ESTO NO DEBÍA DE HABER PASADO
Veinte años habían pasado ya, veinte años desde que Antonio y yo nos habíamos conocido, veinte años desde el día en que nos casamos, y estábamos a sólo cinco días de nuestro aniversario de boda. Habíamos decidido celebrarlo con una pequeña fiesta en el jardín de nuestra casa con todos nuestros familiares y amigos. Una casa que había construido precisamente Antonio, antes de que se convirtiera en un importante constructor que viajaba por todo el país, para supervisar sus obras.
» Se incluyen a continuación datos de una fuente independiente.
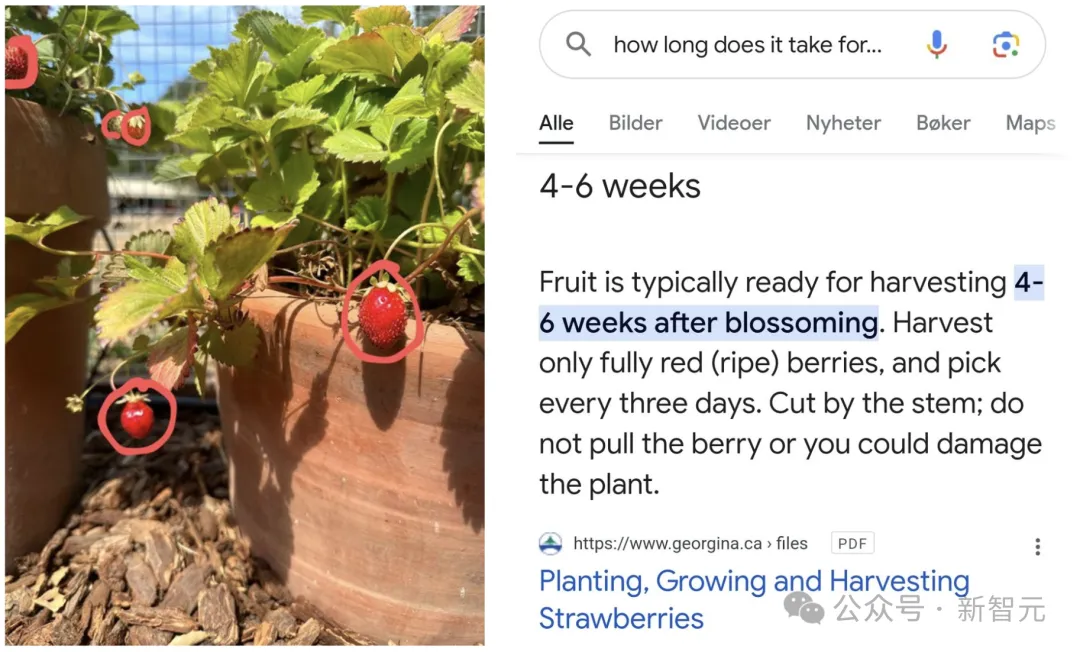Switch to the Videoer tab
The image size is (1080, 652).
[734, 123]
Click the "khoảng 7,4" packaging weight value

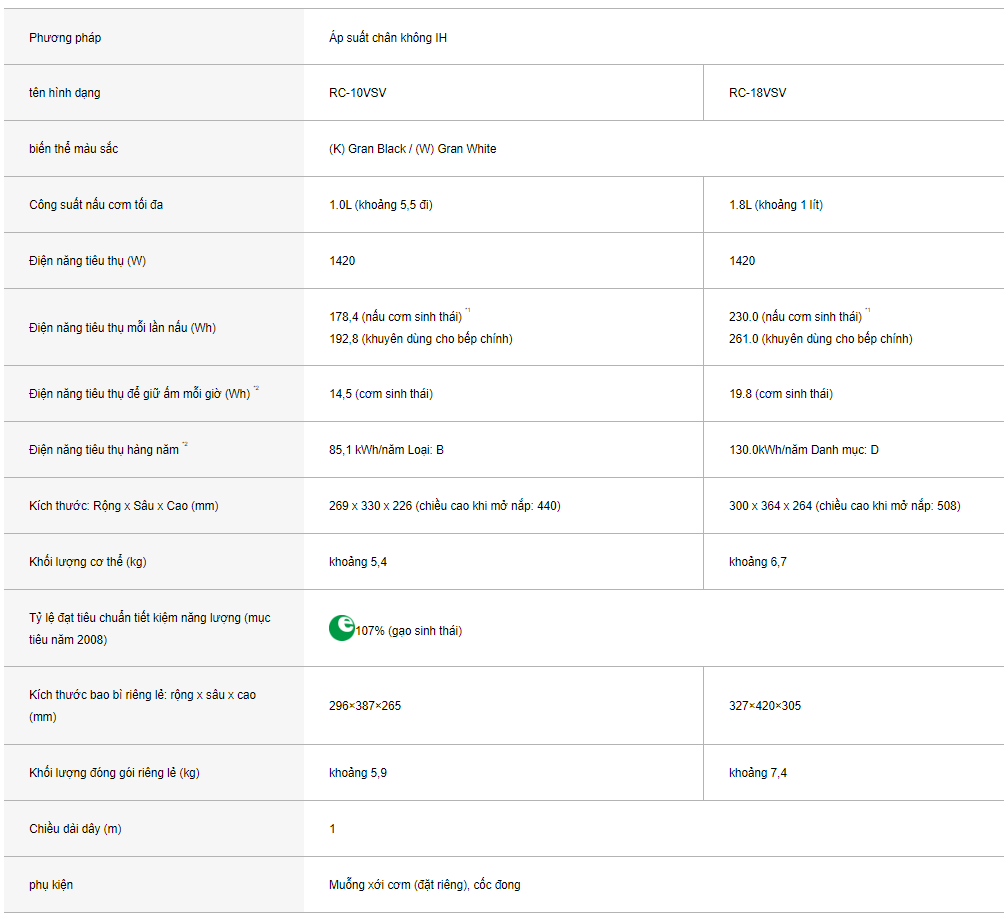pyautogui.click(x=758, y=773)
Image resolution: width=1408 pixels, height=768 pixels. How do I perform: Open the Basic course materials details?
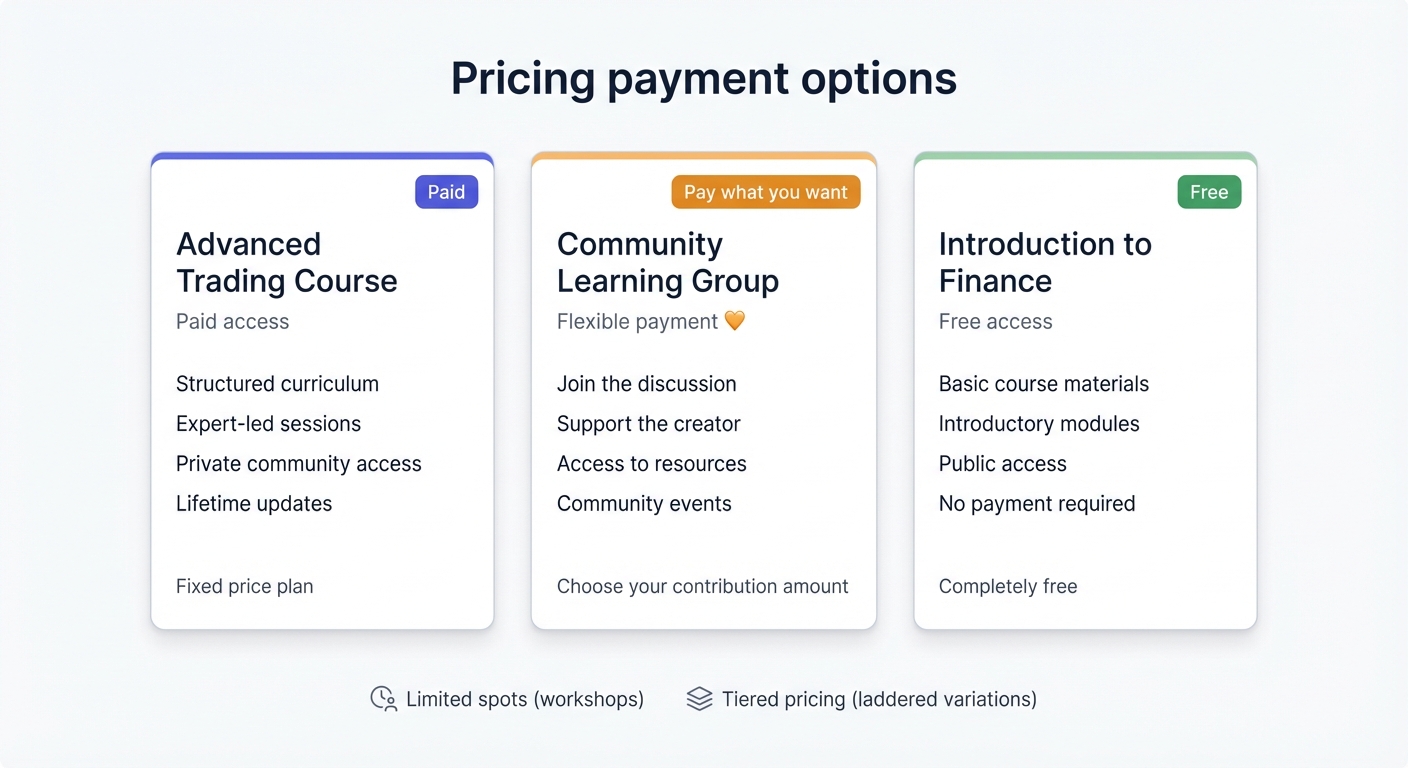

En estos veinte años muchas cosas habían cambiado. Habíamos tenido dos preciosos hijos, un niño y una niña. Yo había dejado de trabajar como profesora mientras ellos eran pequeños y, al reincorporarme cuando ya no me necesitaban tanto, había encontrado un trabajo como profesora adjunta en la universidad, en el departamento de pedagogía. La empresa de construcción de Antonio había crecido y se había convertido en una de las más importantes del país. Él y su hermano Juan viajaban con bastante frecuencia de un lado a otro del país para supervisar los trabajos, y eso hacía que nos viéramos poco. Además, el tiempo y la distancia, habían causado mella en nuestra relación, y a veces me daba la sensación de que Antonio era más un compañero de piso que mi marido, pues aunque los días que estaba en casa dormíamos en la misma cama, ya nunca me tocaba. Sentía como si su deseo por mí hubiera desaparecido por completo. Sobre todo, en el último año, que eran contadísimas las ocasiones en que habíamos tenido sexo.
Aquella mañana, me levanté temprano, como siempre, para preparar el desayuno para toda la familia. Ya lo tenía todo listo: la mesa puesta, el café, las tostadas estaban en la tostadora; sólo faltaban mis hijos.
— Buenos días — me saludó Antonio al entrar en la cocina.
Se acercó a mí y me dio un dulce y corto beso en la mejilla.
— ¿Dónde están los niños? — le pregunté.
Antonio se sentó a la mesa, cogiendo el periódico.
— Ya no son niños, mamá, tienen 15 y 18 años.Si te oyen se van a enfadar — me advirtió
— Para mí, siempre serán mis niños.
Habían crecido muy deprisa y ya no me necesitaban para nada. Empezaban a hacer sus vidas a parte de mí y de su padre. Quizás por eso, cada vez me sentía más sola.
— Buenos días, mami — saludó mi hija, Clara. Ella también me dio un beso en la mejilla.
— Buenos días, cariño. ¿Y tu hermano? — le pregunté, mientras se sentaba en la mesa junto a su padre.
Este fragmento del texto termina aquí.